QNAP, Synology, Lexmark devices hacked on Pwn2Own Day 3

The third day of Pwn2Own Ireland 2024 continued to showcase the expertise of white hat hackers as they exposed 11 zero-day vulnerabilities, adding $124,750 to the total prize pool, which now stands at $874,875.

Pwn2Own, a global hacking competition, challenges top security researchers to exploit a range of software and hardware devices, with the ultimate goal of earning the prestigious “Master of Pwn” title and claiming up to $1 million in rewards.

On Day 1, participants uncovered 52 zero-day vulnerabilities, and on Day 2, another 51 zero-days were added.

Yesterday, the competition saw impressive performances from teams representing Viettel Cyber Security, DEVCORE, and PHP Hooligans/Midnight Blue, among others.

The day kicked off with success for Ha The Long and Ha Anh Hoang from Viettel Cyber Security, who exploited the QNAP TS-464 NAS using a single command injection vulnerability. This successful attack earned them $10,000 and 4 Master of Pwn points.

Pumpkin Chang and Orange Tsai from the DEVCORE Research Team combined three exploits—a CRLF injection, an authentication bypass, and a SQL injection—to take control of the Synology BeeStation. Their complex exploit rewarded them with $20,000 and 4 points.

PHP Hooligans / Midnight Blue used an out-of-bounds write and a memory corruption bug to perform a “SOHO Smashup.” They managed to go from the QNAP QHora-322 router to a Lexmark printer, ultimately printing their own “banknotes,” earning the team $25,000 and 10 Master of Pwn points.

Later in the day, Viettel Cyber Security delivered another success, exploiting the Lexmark CX331adwe printer using a type confusion vulnerability, adding $20,000 and 2 more points to their tally.

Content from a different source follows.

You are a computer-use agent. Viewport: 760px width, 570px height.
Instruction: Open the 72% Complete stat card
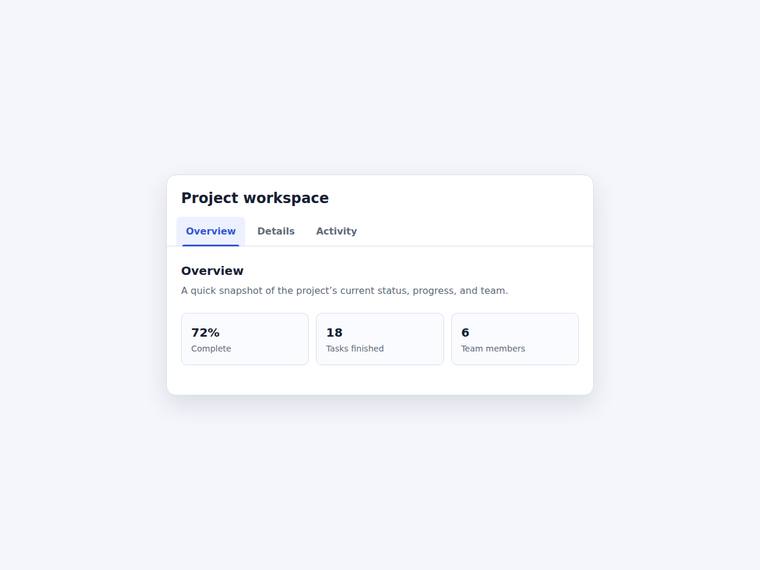(245, 339)
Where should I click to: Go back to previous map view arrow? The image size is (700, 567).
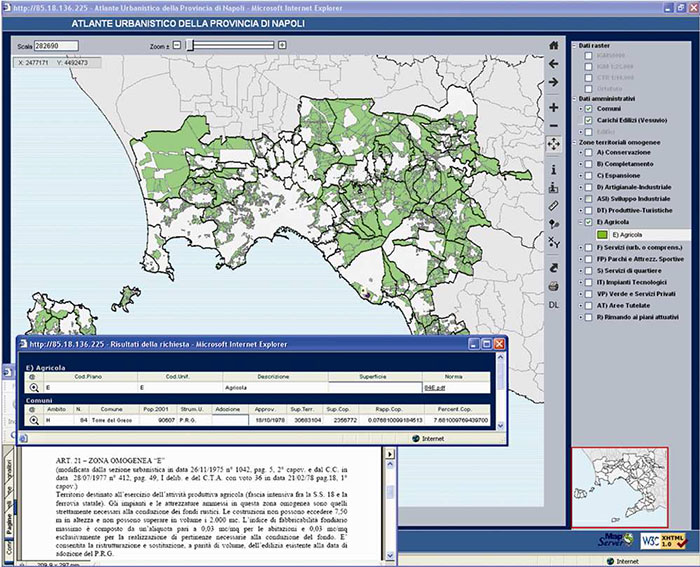pyautogui.click(x=554, y=63)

Collisions and failed attempts

However, not all exploit attempts went smoothly, and the third day had its share of collisions, where multiple teams used the same vulnerabilities to compromise devices.

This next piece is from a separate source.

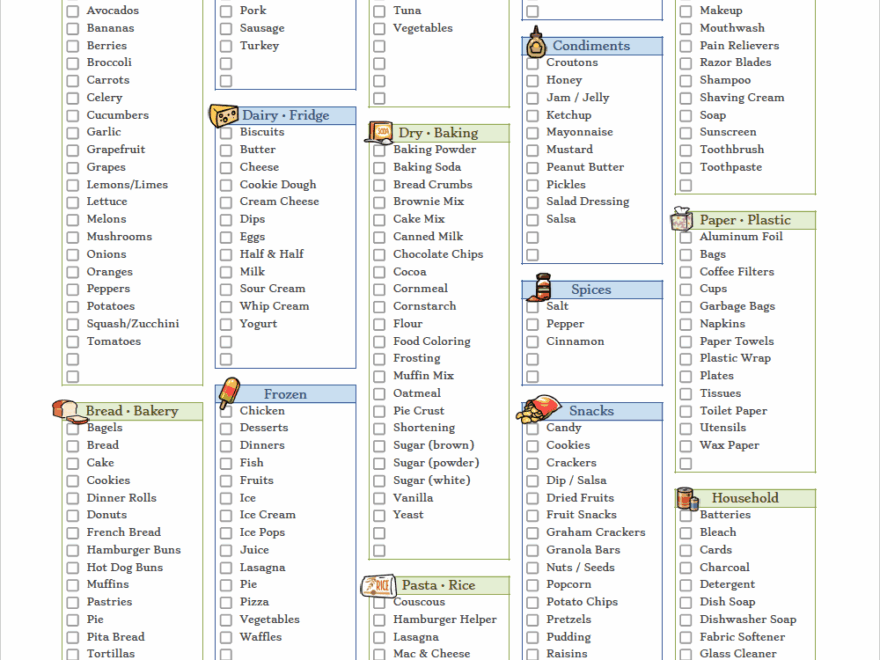Click the paper roll icon next to Paper · Plastic
880x660 pixels.
point(681,219)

STEALIEN Inc. successfully compromised a Lorex camera, but the bug they leveraged had already been used, reducing their payout to $3,750 and awarding only 1.5 points.

Viettel Cyber Security also encountered a collision when they exploited a Canon printer using a stack-based buffer overflow, which had been previously demonstrated. This earned them $5,000 and 1 point.

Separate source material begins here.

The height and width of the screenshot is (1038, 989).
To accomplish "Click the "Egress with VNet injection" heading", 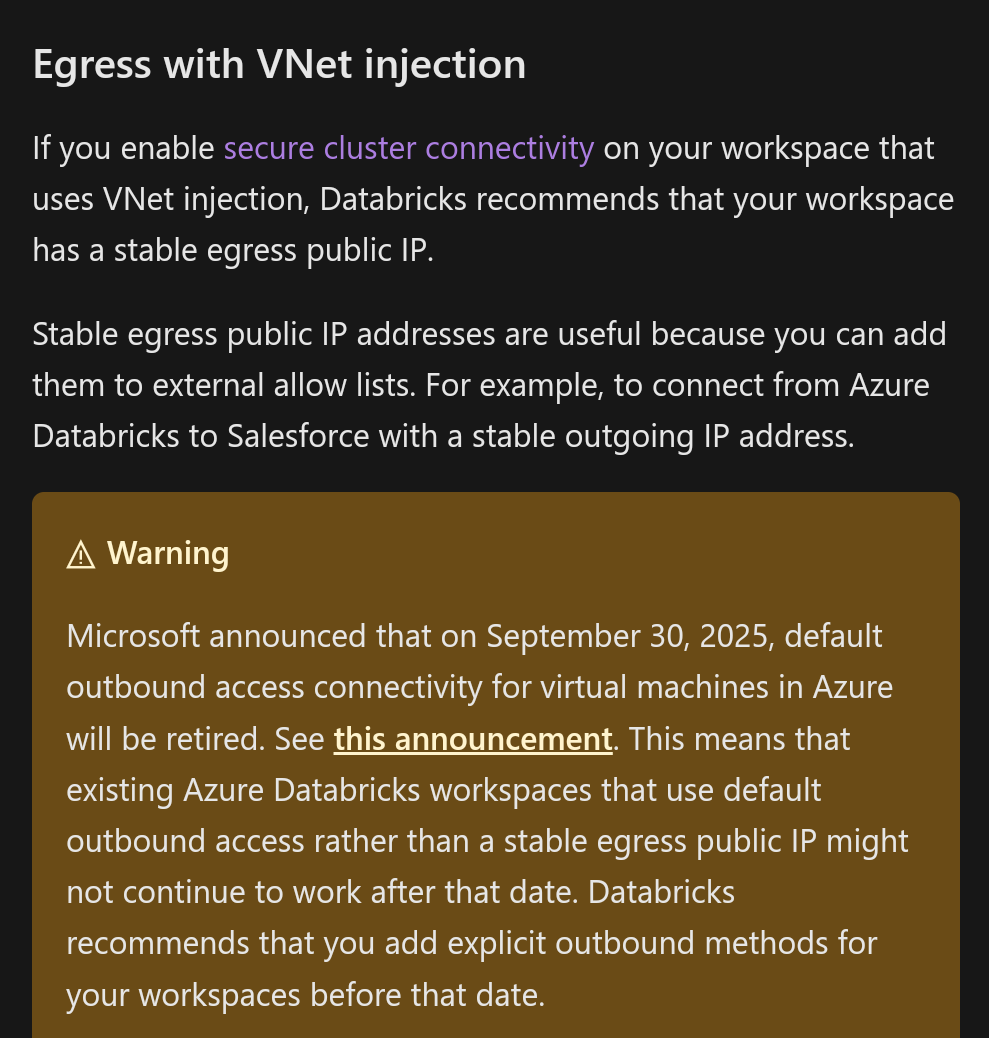I will point(279,65).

Viettel Cyber Security and ANHTUD faced challenges when time ran out before they could complete their exploits, both while attempting to breach the Ubiquiti AI Bullet within the allotted time.

With just 15 attempts remaining in the schedule for Day 4, participants have nearly exhausted the prize pool, but there are still over $125,000 in awards up for grabs.

As the contest enters its final phase, Viettel Cyber Security is comfortably leading in the standings, having over twice the amount of points contenders DEVCORE, Neodyme, Summoning Team, and Ret2 Systems have gathered thus far.

At the end of Day 3, the event revealed 114 zero-day vulnerabilities, showcasing the critical role of such competitions in strengthening the security of consumer devices.